:: What needs to be done ::
Please restate, word for word, each line from the one containing "Where should I click to: Select" through the end of the entries below.

== Material provided

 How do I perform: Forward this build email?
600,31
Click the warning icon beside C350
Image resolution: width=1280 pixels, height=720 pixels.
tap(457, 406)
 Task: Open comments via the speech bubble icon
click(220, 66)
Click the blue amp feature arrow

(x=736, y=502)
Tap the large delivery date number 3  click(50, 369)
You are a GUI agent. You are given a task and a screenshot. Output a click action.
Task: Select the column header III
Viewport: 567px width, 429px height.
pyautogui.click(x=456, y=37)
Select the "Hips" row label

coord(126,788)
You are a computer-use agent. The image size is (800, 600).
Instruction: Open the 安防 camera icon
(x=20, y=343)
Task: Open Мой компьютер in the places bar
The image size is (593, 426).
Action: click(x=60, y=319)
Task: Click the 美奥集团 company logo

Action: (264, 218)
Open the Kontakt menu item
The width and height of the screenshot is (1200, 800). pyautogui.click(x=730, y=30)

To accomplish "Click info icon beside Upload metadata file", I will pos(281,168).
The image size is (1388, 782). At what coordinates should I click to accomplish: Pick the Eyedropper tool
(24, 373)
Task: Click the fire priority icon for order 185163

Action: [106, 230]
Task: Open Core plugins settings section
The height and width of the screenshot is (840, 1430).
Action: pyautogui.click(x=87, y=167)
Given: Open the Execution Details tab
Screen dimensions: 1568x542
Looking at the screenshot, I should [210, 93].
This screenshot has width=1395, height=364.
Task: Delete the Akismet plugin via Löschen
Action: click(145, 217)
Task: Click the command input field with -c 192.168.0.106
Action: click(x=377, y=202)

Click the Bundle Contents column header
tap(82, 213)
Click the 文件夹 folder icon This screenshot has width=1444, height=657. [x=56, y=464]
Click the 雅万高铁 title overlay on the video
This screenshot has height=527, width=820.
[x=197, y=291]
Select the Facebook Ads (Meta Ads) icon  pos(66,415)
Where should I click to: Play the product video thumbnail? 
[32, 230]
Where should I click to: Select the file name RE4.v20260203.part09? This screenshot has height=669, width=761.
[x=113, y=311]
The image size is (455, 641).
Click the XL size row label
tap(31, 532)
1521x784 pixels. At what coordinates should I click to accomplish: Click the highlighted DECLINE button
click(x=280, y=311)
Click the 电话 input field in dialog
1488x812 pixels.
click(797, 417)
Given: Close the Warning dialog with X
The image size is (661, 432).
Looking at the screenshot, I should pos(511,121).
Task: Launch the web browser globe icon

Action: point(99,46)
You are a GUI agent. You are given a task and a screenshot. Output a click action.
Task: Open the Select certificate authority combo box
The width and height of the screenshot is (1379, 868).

====

:: Response to this exercise ::
Where should I click to: Select the file name RE4.v20260203.part09? This screenshot has height=669, width=761.
[x=113, y=311]
The image size is (455, 641).
Click the XL size row label
tap(31, 532)
1521x784 pixels. At what coordinates should I click to accomplish: Click the highlighted DECLINE button
click(x=280, y=311)
Click the 电话 input field in dialog
1488x812 pixels.
click(797, 417)
Given: Close the Warning dialog with X
The image size is (661, 432).
Looking at the screenshot, I should pos(511,121).
Task: Launch the web browser globe icon

Action: point(99,46)
You are a GUI agent. You are given a task and a screenshot. Output a click action.
Task: Open the Select certificate authority combo box
The width and height of the screenshot is (1379, 868).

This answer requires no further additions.